To create a single JSON file with the entire dataset, append the JSON files from each program and create a top level JSON entity called "programs" that has the entire list as the value. For example, if you have files Program1.json
, ... Program10000.json
, then the dataset should have the content:
{
"programs": [
<Program1.json>,
<Program2.json>,
...
<Program10000.json>
]
}
First, set the evironment variable
cd /path/to/bayou/src/ml
export PYTHONPATH=`pwd`
To extract evidences from a data file DATA.json
generated by the driver,
cd /path/to/bayou/src/ml/bayou/core
python3 utils.py DATA.json DATA-with-evidences.json [--max_seqs N] [--max_seq_length M]
This will create DATA-with-evidences.json with the evidences extracted from DATA.json. You can filter the programs from which evidences are extracted using the optional arguments. Run utils.py with -h for more information about these arguments.
To train LDA embeddings on evidences in the data file,
cd /path/to/bayou/src/ml/bayou/lda
python3 train.py --ntopics <N> --evidence <evidence_type> DATA-with-evidences.json --save save
where <evidence_type> is the type of evidence for which the embeddings are to be trained. As before, run train.py with -h for details about these arguments. The trained embeddings will be in the directory specified by --save (default save
)
To train the BED neural network on the data file,
cd /path/to/bayou/src/ml/bayou/core
python3 train.py --config config.json DATA-with-evidences.json --save save
Run train.py with -h for details about the config file.
Note: The BED network will look for the pre-trained embeddings for each evidence type in the directory specified by --save (default save
). The embeddings for each evidence must be in a directory named "embed_<evidence_type>" within the save directory.
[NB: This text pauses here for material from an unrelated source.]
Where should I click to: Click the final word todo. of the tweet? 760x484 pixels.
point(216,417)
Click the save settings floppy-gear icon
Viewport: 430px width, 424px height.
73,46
For instance, the embeddings for types should be in the directory save/embed_types
, and the embeddings for apicalls should be in save/embed_apicalls
. Copy the file(s) from where you saved the LDA models for each evidence type into these directories here.
Suppose that the trained model is in a folder trained
. Run the server to load the trained model into memory. The server will listen to a pipe (here bayoupipe
) for inference queries:
mkdir server; cd server
python3 /path/to/bayou/scripts/server.py --save /path/to/trained --pipe bayoupipe
The synthesizer requires as input a Java class with:
- a method named
__bayou_fill
that can be empty - arguments to this method that can be used for synthesis
- evidences towards synthesis with the method annotation
@Evidence
See examples in test/pl/synthesizer
for more information about the input format.
Use the provided scripts/synthesize.sh
for running the synthesizer. First, set the environment variables BAYOU_HOME
and BAYOU_SERVER
(and also bayoupipe
if you used a different name for the pipe) in this script to the home folder of bayou and where you started the server, respectively. Then, to run the synthesizer on a file Program.java
:
synthesize.sh Program.java
If all went well, the synthesizer should output a set of Java programs with the body of the method __bayou_fill
synthesized according to the arguments and evidences provided.
- Model: Encode natural language evidence (Javadoc) better
- Synthesizer: Extract evidence from surrounding context instead of
__bayou_fill
- General: Gather more training data from a larger corpus